Hand leads the discussion into the realm of romance and attraction over dinner. He draws Bertha's attention to the complicated nature of attraction, doubting the purely exterior functions of attraction. Perhaps people are attracted to their mates for reasons which are sometimes masochistic or self-serving, which have nothing to do with complimenting the other person's physical or internal beauty.
"And you never spoke! You had only to speak a word -- to save me from myself. You were trying me."
Rowan explains to Hand that he had been closely observing his friend's actions the previous evening over dinner. He saw every gesture and heard every word of flirtation, but he said nothing. In this quotation Hand accuses Rowan of setting him up for failure by testing his attraction to Bertha in this manner.
"You may then know in soul and body, in a hundred forms, and ever restlessly, what some old theologian, Duns Scotus, I think, called a death of the spirit."
In response to Hand's repeated entreaties of friendship, Rowan confronts his friend with the pain of his real situation. He has watched his wife be stolen in the course of an evening, making Rowan's own mind a horrible place. He doubts himself severely because of her easy betrayal. With a threat, he warns Hand that he may face the same fate having become the perpetrator this time.
"If it were not only something brutal with this person or that -- for a few moments.
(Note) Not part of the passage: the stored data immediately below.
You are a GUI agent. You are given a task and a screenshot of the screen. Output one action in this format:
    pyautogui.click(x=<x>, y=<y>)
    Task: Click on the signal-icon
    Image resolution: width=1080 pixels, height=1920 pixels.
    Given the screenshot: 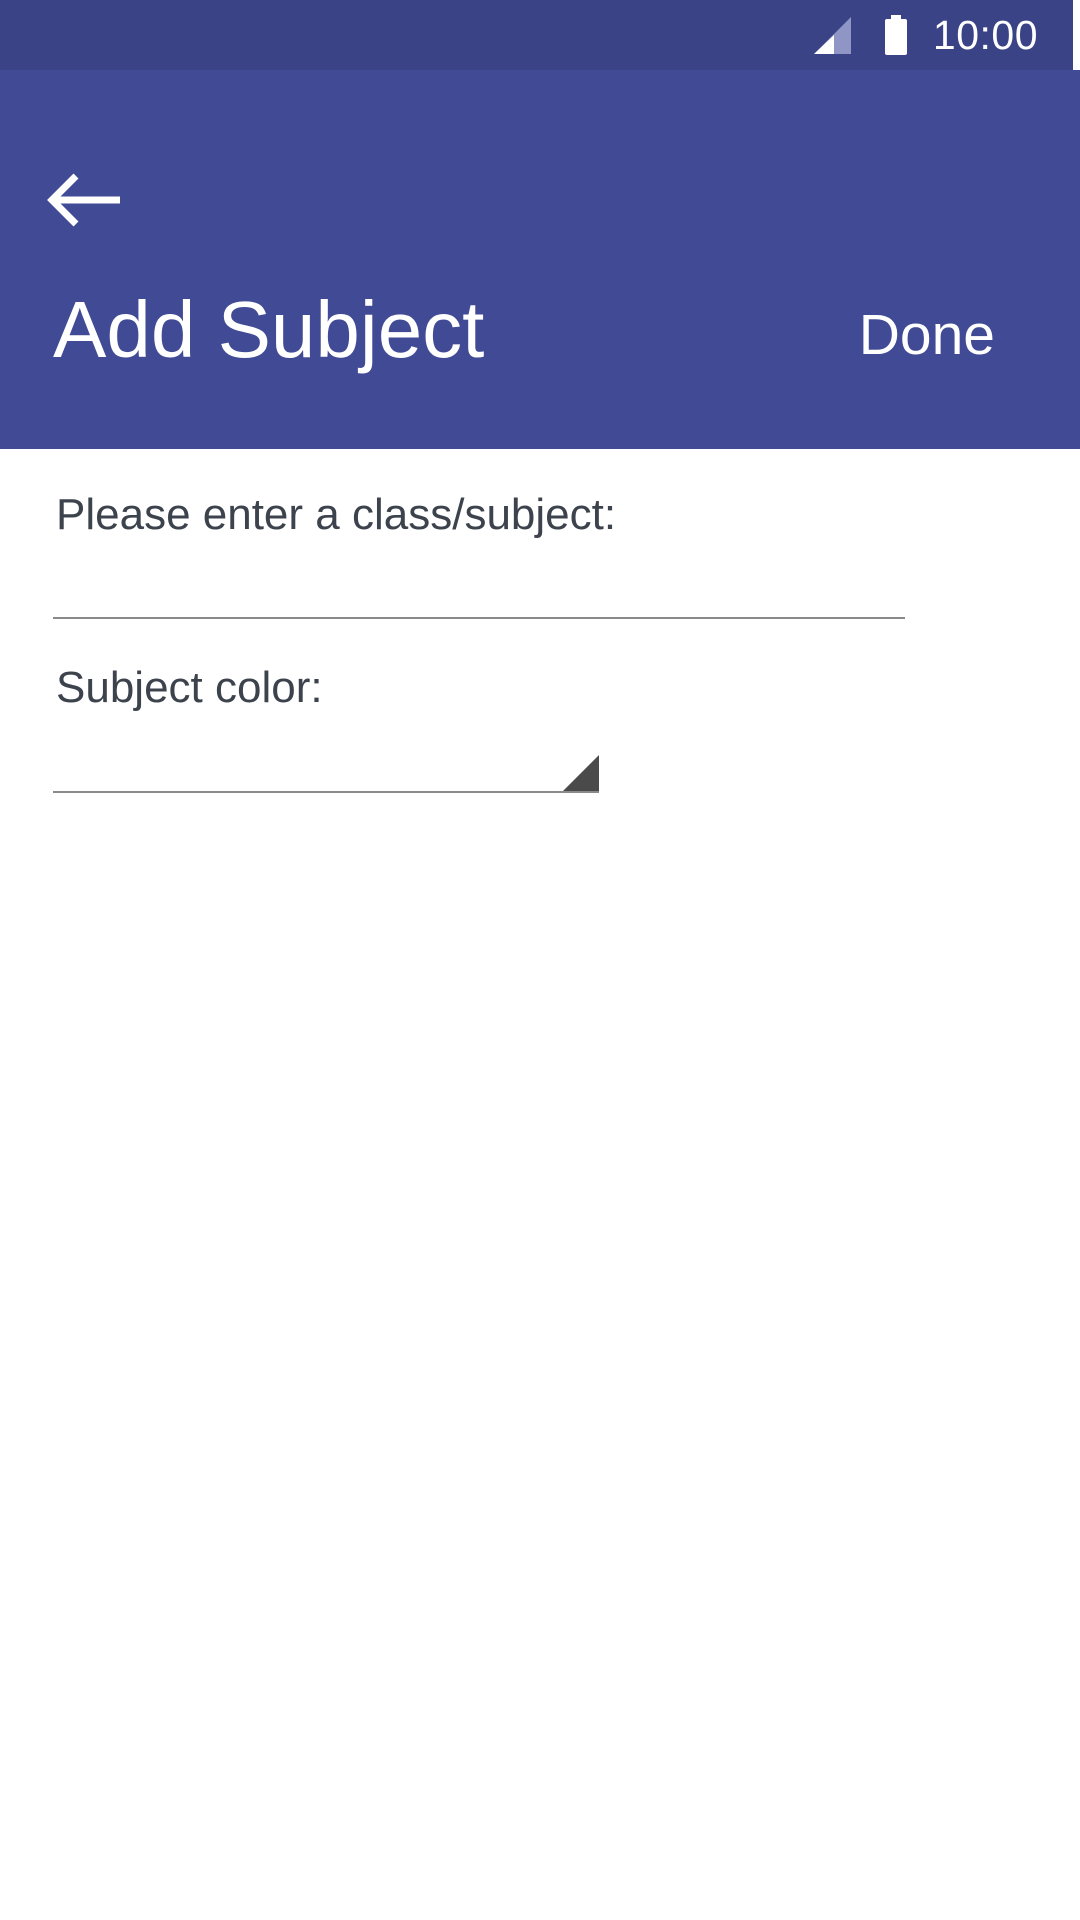 What is the action you would take?
    pyautogui.click(x=832, y=35)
If it were something fine and spiritual -- with one person only -- with one woman. And perhaps brutal too. It usually comes to that sooner or later. Would you try to forget and forgive that?"
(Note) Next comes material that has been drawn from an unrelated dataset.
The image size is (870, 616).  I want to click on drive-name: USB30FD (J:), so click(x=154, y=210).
Confronting his wife, Rowan uses hypotheticals to trick her into condemning herself. He asks her to imagine him in Hand's place. Would she forgive him? Mirroring their conversation at the dinner party regarding Hand's advances, Rowan makes her the judge of her own fate and eagerly awaits her answer. He demonstrates a pattern of cynicism in which he sets loved ones up for decisions which he anticipates they will fail, speaking to a deeper sense of insecurity in which Rowan does not feel eligible for love.